US and China’s Complicated Relationship
One country is deviating from the rest of the world. Yesterday, China lowered their interest rates in an attempt to stimulate slowing growth. Meanwhile, the US prepares to raise rates this year.
What’s the big deal? Consumers in the world’s second largest importing country are spending less — a bad sign for the rest of the world.
In December, retail sales growth slowed to 1.7% — the weakest in over a year. Investors aren’t going to like this next stat either:
- Since 2010, the correlation between China’s GDP and S&P 500 earnings went from zero to 90% (via Barrons).
- Meaning: S&P 500 companies are heavily reliant on China’s GDP going up — US and China are becoming more dependent on each other.
In 2021, China managed to grow 8.1% — topping its 6% target — but then slowed significantly in the second half of 2021.

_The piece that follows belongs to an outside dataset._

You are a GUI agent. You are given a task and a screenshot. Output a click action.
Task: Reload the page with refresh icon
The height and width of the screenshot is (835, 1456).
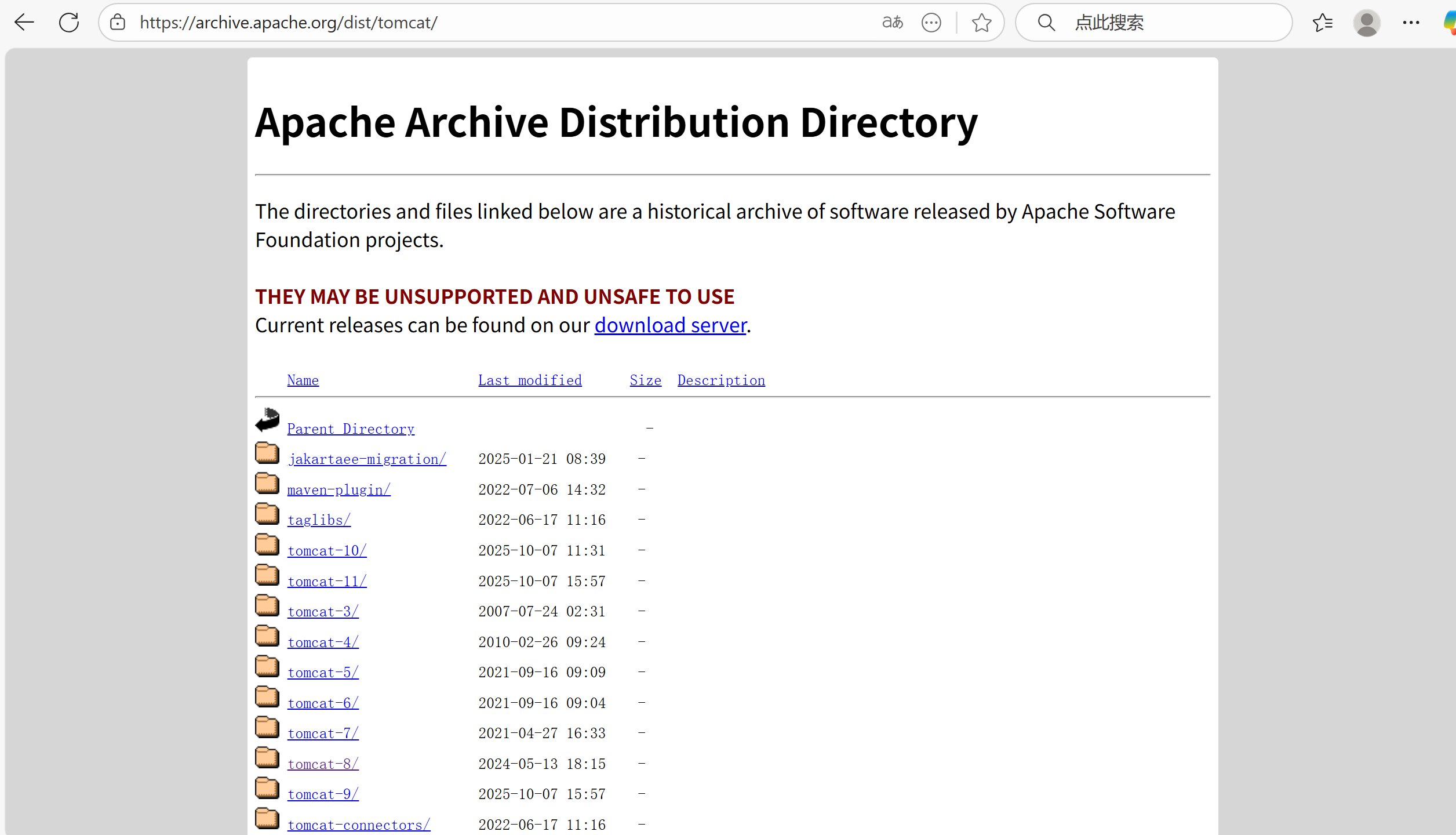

Impact on US investors: China remains a big risk for many US investors. Tension between the US and China continues to grow with sanctions and trade bans imposed on China’s Xinjiang region for human rights issues.
Nike (NYSE:NKE) faced backlash over distancing themselves from the region’s suppliers — shifting purchases by Chinese consumers towards local brands.
China is a big source of sales for many of America’s largest semiconductor (chip makers) companies:
- Over 50% of sales for Qualcomm (NASDAQ:QCOM) and Texas Instruments (NASDAQ:TXN) are from China.
- 20-30% of sales are from China for Nvidia (NASDAQ:NVDA), AMD (NASDAQ:AMD) and Intel (NASDAQ:INTC).
If the semiconductor industry falls victim to US-China tensions, $124B in output and 100K jobs could be at risk.
Looking forward: One political analyst sees the US’s and China’s relationship with Taiwan being one of the biggest risks in 2022 (via CNBC).